▶ [Challenge 1] According to the article on going vegan, why is someone considering a vegan diet not the only one? Answer in one to three sentences.
▶ [Challenge 2] Continue the article on going vegan from the point where it stops.
# Start of Text extract
If you’re considering a vegan diet, you’re not the only one. Around 14% of UK adults are already meat-free, while 6.5 million intend to be either pescetarian, vegetarian, or vegan by the end of 2021. It’s clear that young people don’t seem as bothered as their elders by the idea of ditching animal products.
And, according to Statista, veganism grew by a whopping 40% in 2020. We spoke to Bethany Dandy, business and development marketing officer for the Vegan Society, to find out why she’s vegan and what we can do to help the environment.
Dandy’s top tips for becoming a more environmentally conscious vegan
Swap your plastic packaged multivitamin to a plastic-free version such as VEG 1
Reduce your waste
Choose eco-friendly alternatives to your favourite products where possible
Why are you vegan?
# End of Text extract
# Start of Dataset rows
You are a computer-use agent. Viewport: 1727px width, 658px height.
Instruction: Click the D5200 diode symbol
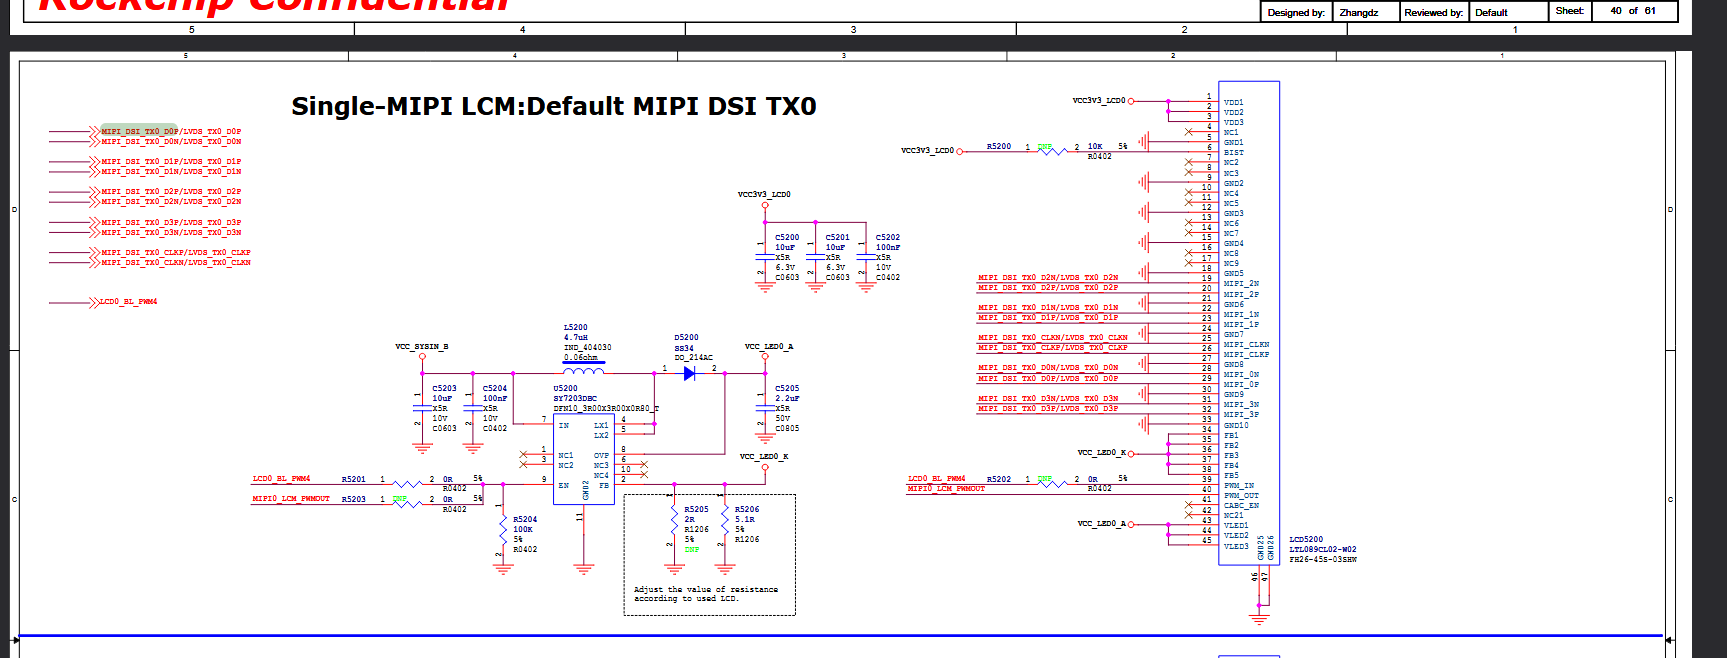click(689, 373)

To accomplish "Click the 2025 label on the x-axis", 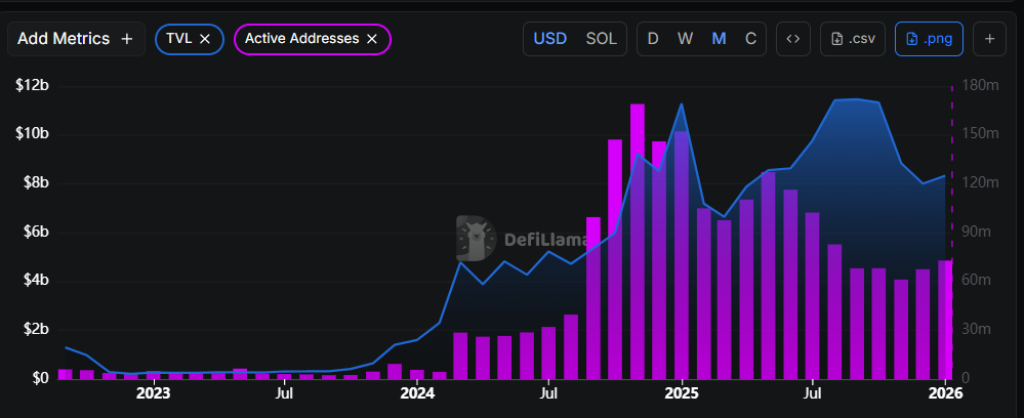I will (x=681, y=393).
# End of Dataset rows
# Start of Dataset rows
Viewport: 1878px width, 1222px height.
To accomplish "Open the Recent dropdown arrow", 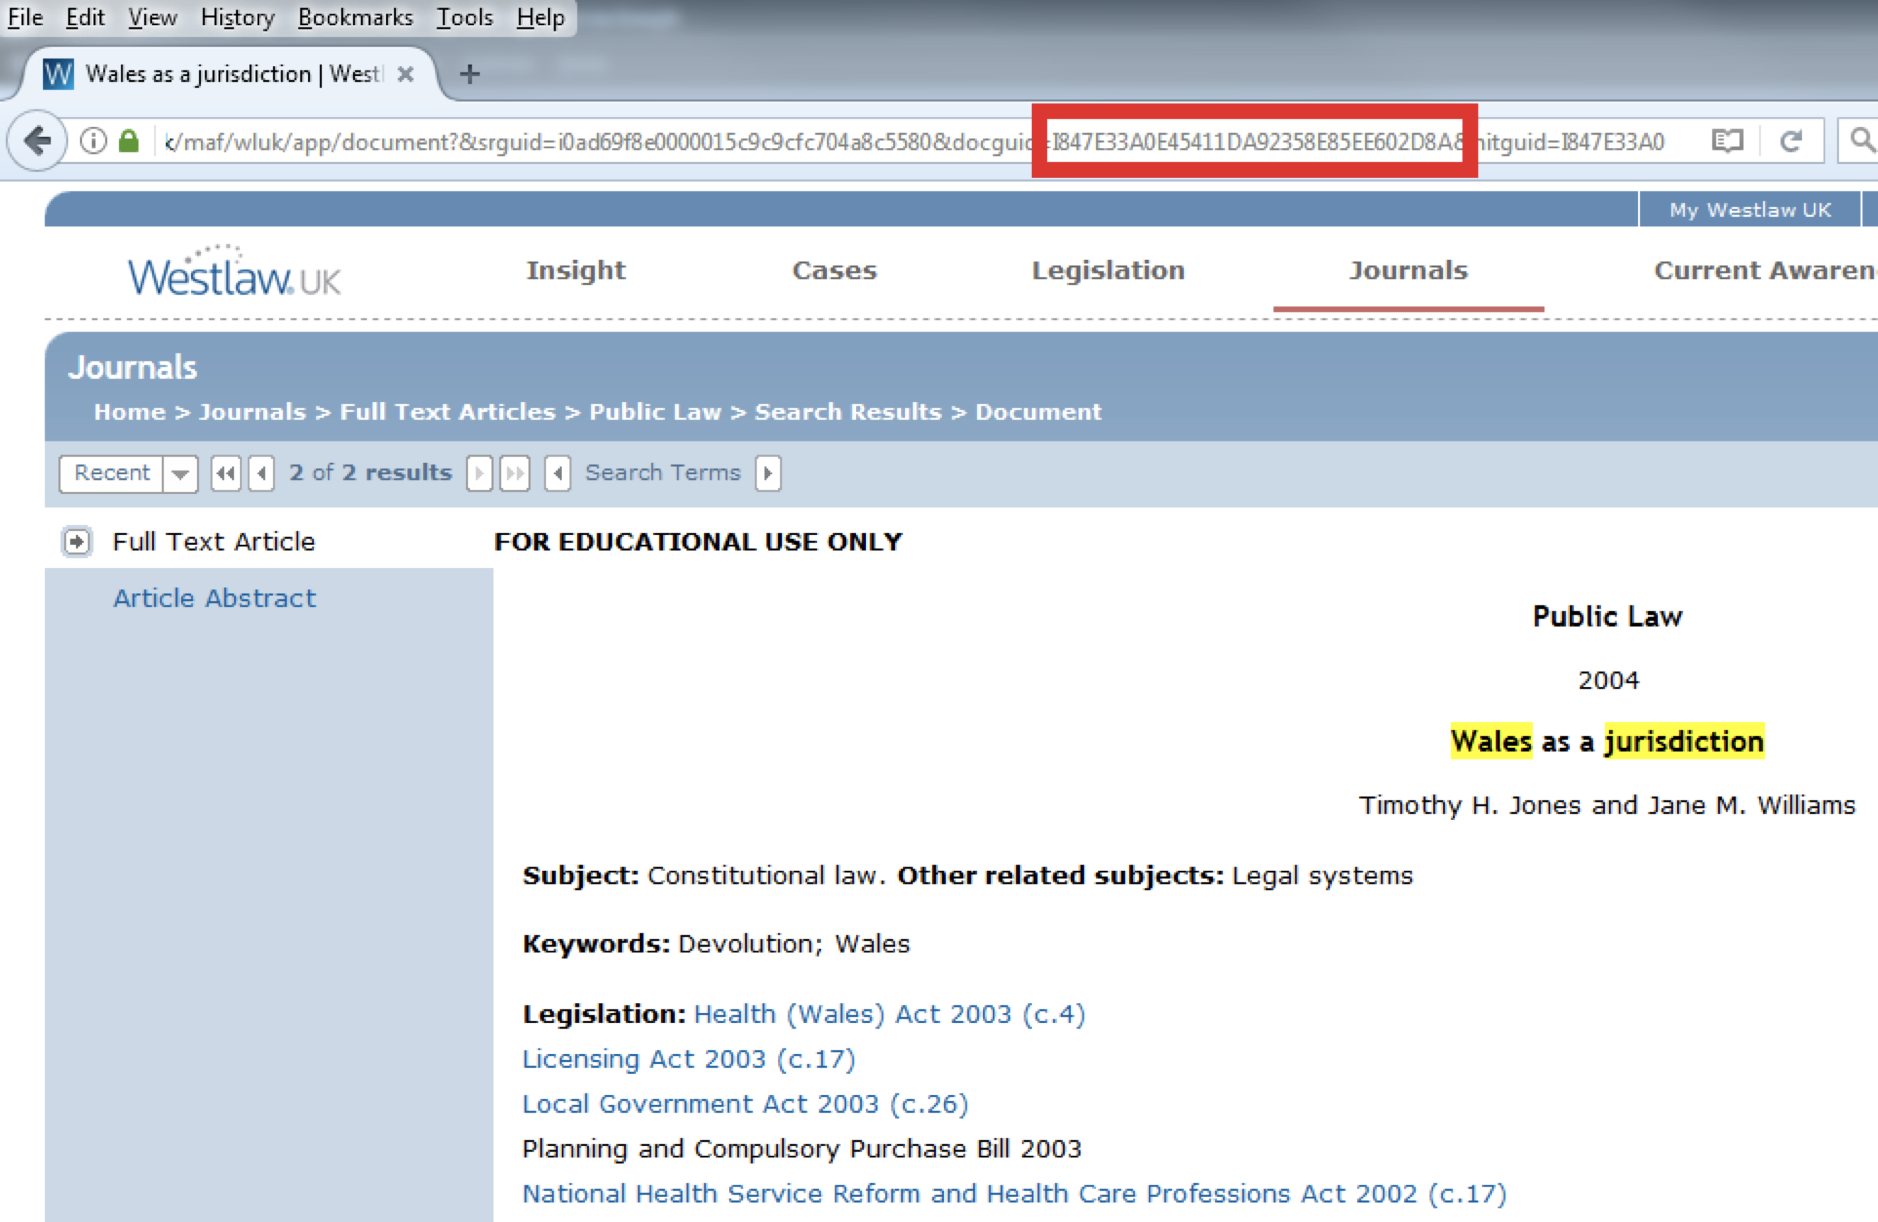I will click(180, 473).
# End of Dataset rows
▶ [Answer 1] Around 14% of UK adults are already meat-free, and 6.5 million intend to be pescetarian, vegetarian, or vegan by the end of 2021. According to Statista, veganism also grew by 40% in 2020.

▶ [Answer 2]
I am vegan because I believe it’s the best thing for animals, our environment, and my health. After discovering the horrors of the meat and dairy industry, I couldn’t bring myself to contribute to that suffering anymore. I did some research and found out that being vegan is the single best thing you can do to help the planet and reduce your carbon footprint. The health benefits are just another bonus!
What is the Vegan Society’s role in affecting sustainable change for the good of the planet?
The Vegan Society is an educational membership charity that offers a wealth of resources for vegans. Through our Plate Up for the Planet campaign, we engage with the climate-conscious public, sharing facts about the environmental benefits of switching to a vegan diet. We encourage people to take that important first step by taking our seven-day vegan challenge.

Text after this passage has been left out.